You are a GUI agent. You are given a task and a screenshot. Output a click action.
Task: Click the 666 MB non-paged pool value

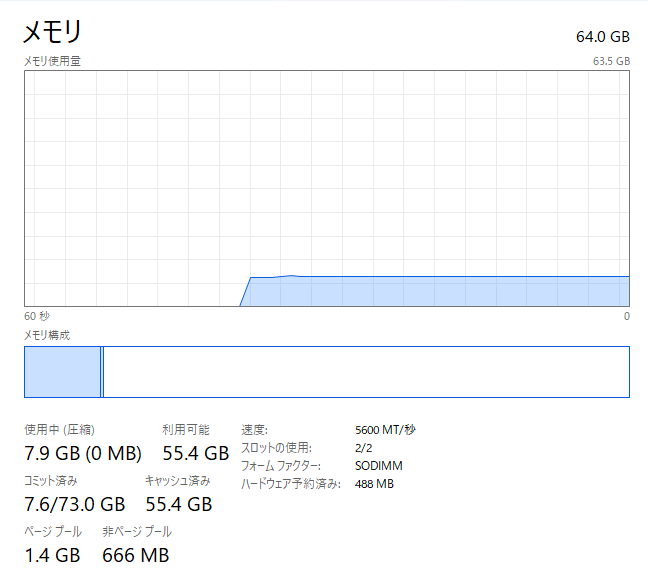pyautogui.click(x=136, y=555)
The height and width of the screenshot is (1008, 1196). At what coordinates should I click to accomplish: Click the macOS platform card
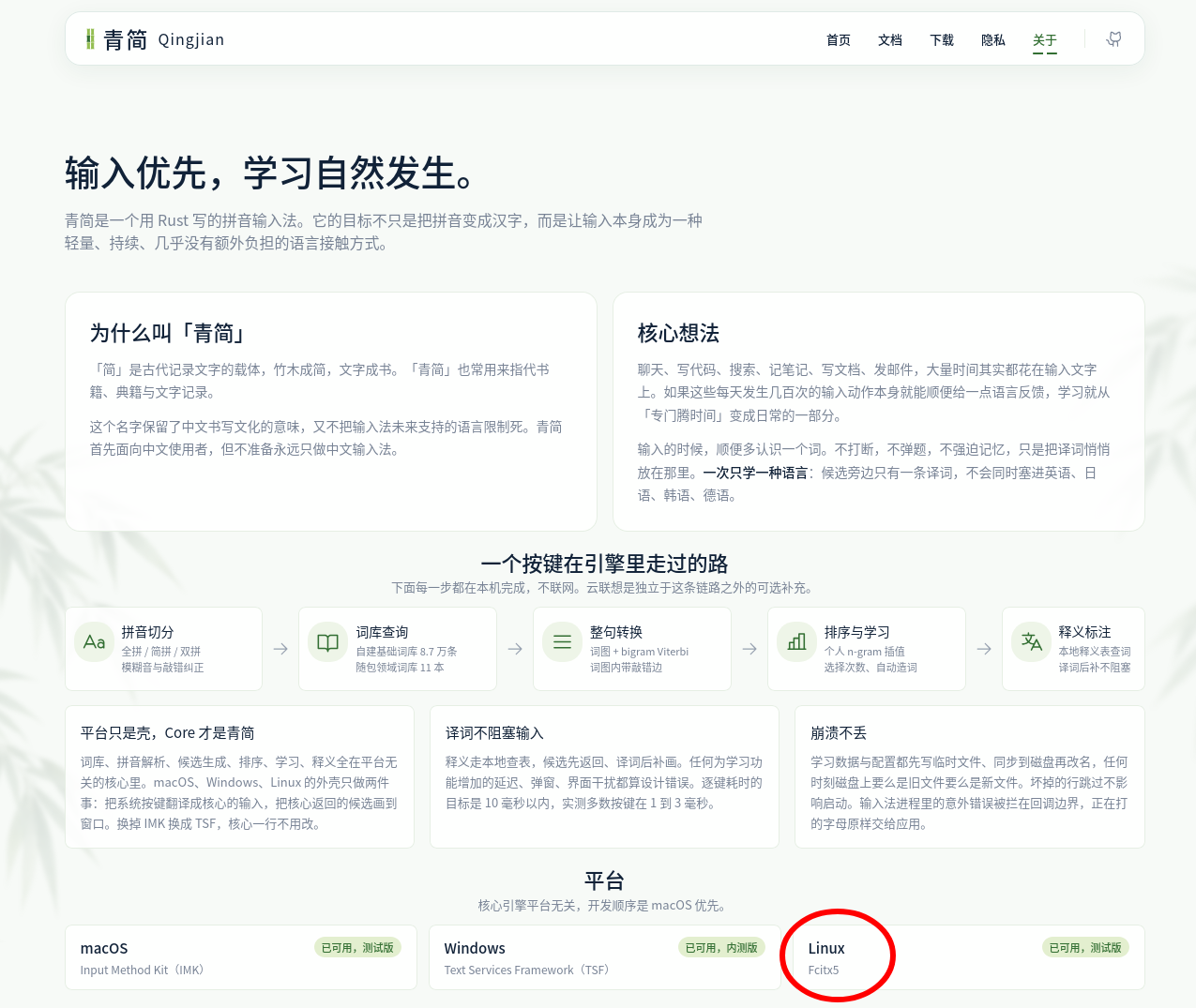click(x=241, y=957)
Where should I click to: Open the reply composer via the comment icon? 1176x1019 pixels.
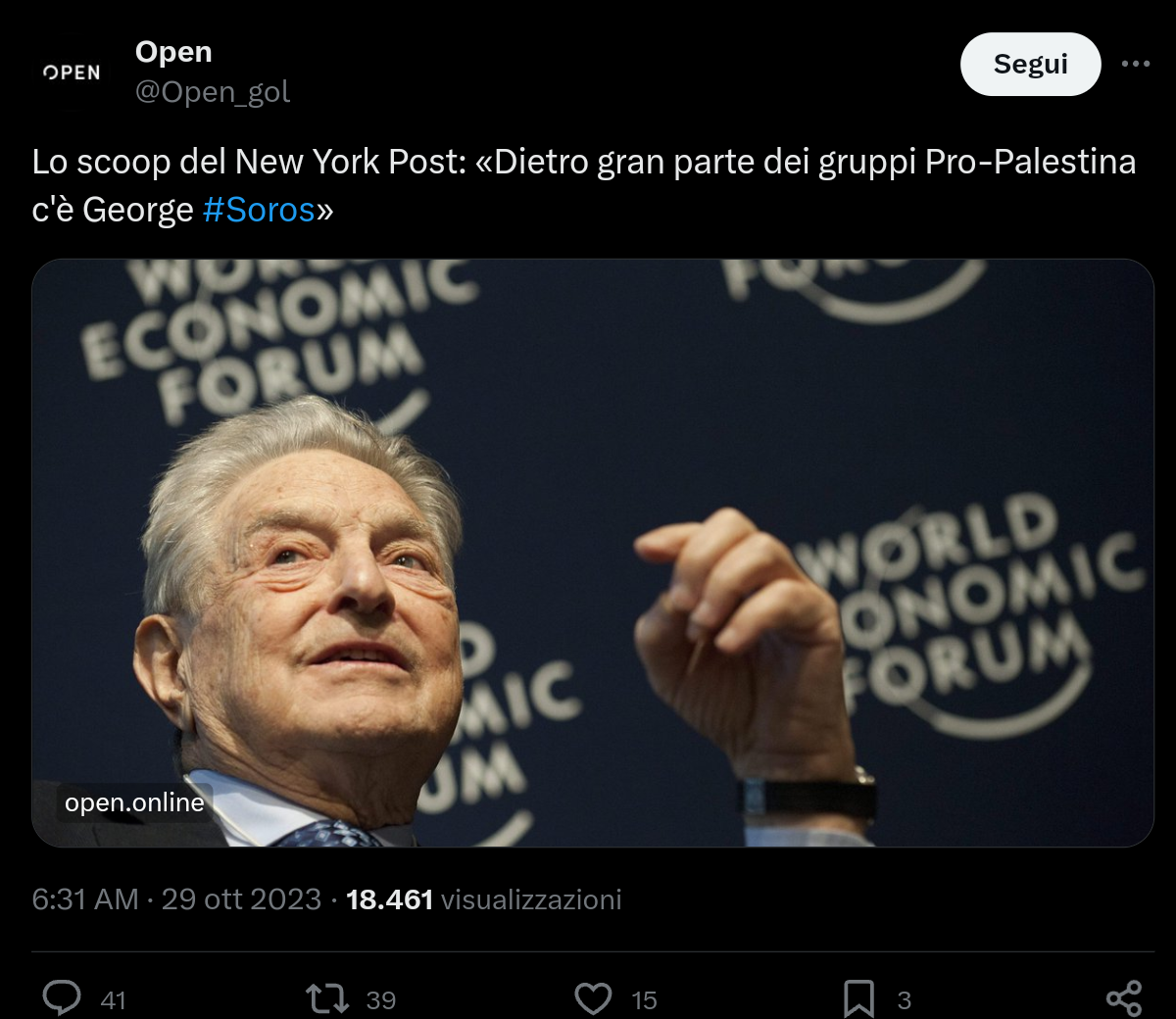click(63, 998)
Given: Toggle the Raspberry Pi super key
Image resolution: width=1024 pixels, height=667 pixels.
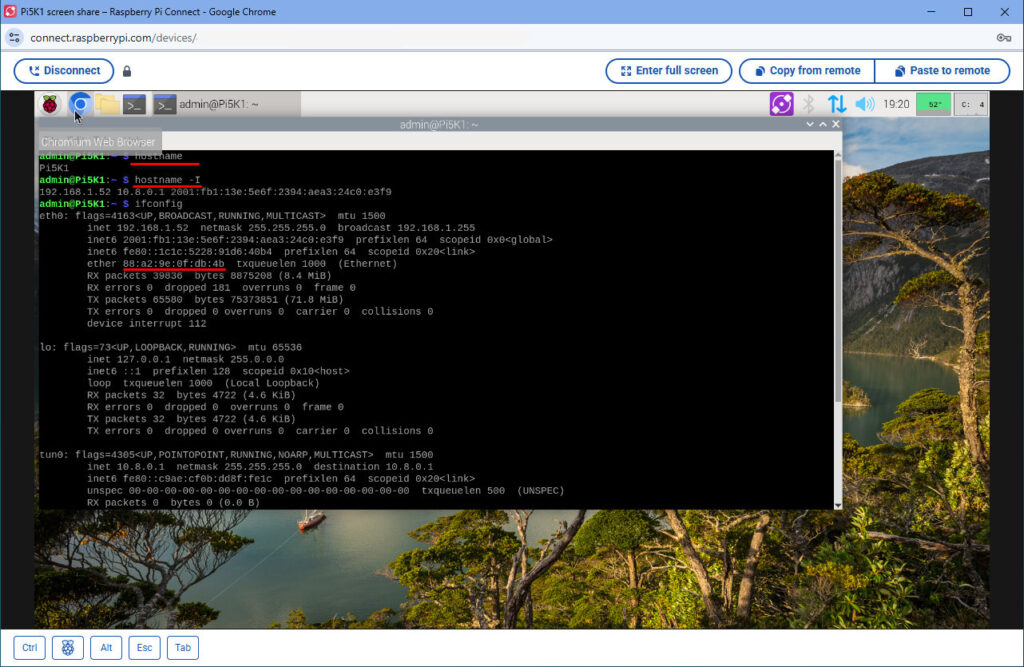Looking at the screenshot, I should (x=68, y=647).
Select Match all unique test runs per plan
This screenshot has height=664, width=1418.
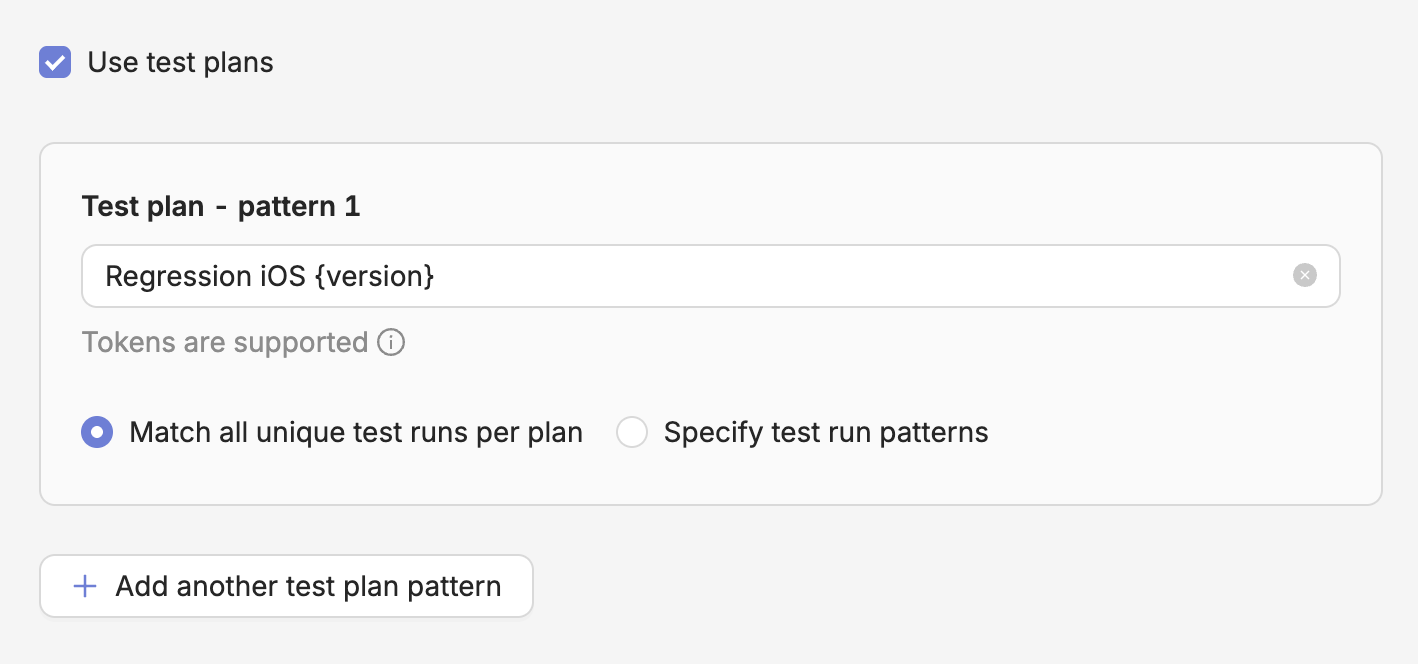coord(97,432)
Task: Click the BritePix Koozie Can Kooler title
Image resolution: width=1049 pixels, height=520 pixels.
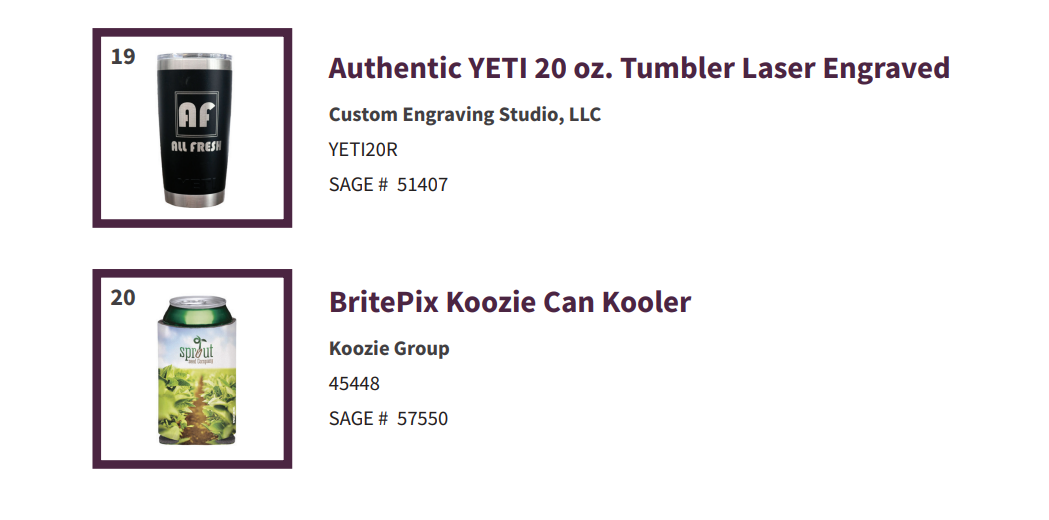Action: click(509, 302)
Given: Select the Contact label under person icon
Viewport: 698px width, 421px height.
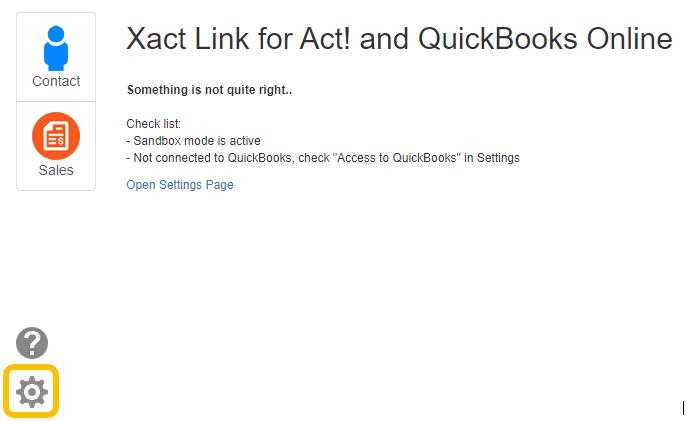Looking at the screenshot, I should point(56,81).
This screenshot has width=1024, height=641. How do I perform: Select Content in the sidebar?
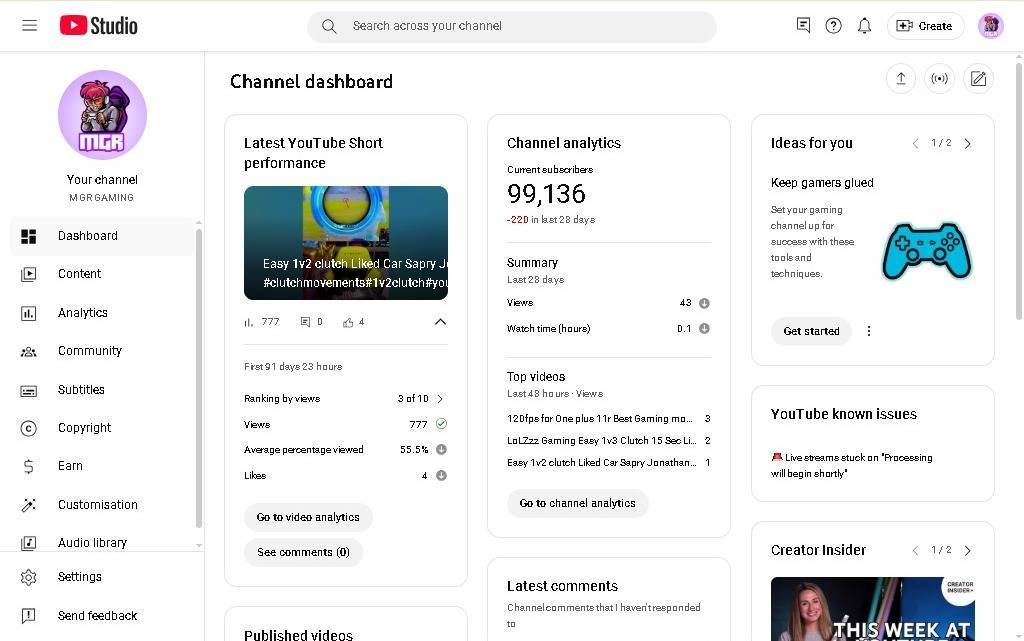click(x=79, y=274)
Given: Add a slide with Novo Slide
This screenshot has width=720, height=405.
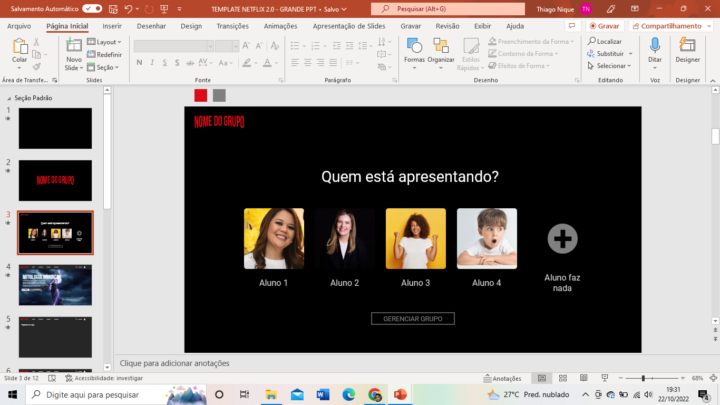Looking at the screenshot, I should pyautogui.click(x=73, y=47).
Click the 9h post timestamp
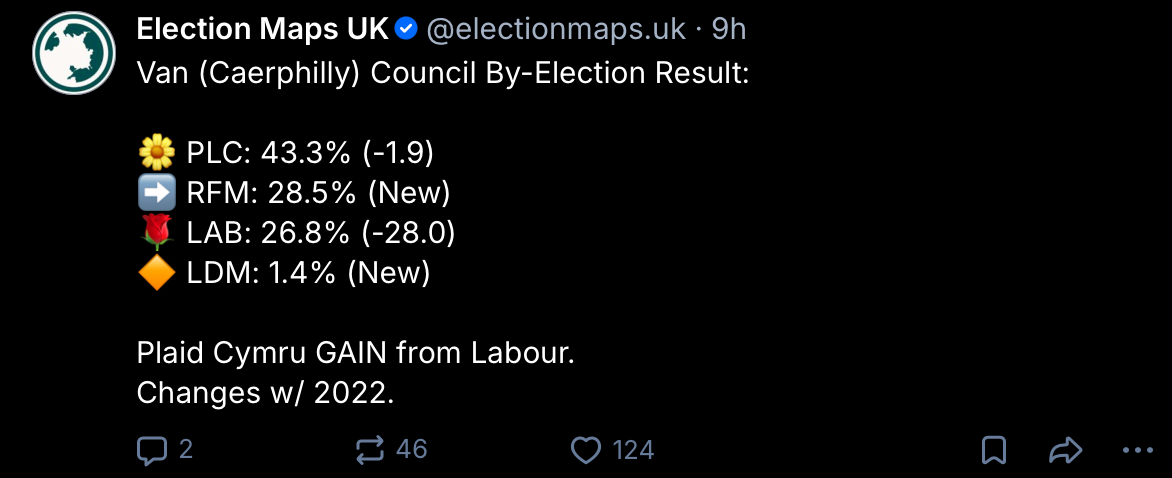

****************************************

Your objective:
Please rewrite the lines starting at the one containing "Given: Add a slide with Novo Slide" and ending at the last line, changing "timestamp" to "date" and keeping everything else the same. Leave the pictures out of your answer.

Answer to this task:
Given: Add a slide with Novo Slide
This screenshot has width=720, height=405.
Looking at the screenshot, I should pyautogui.click(x=73, y=47).
Click the 9h post date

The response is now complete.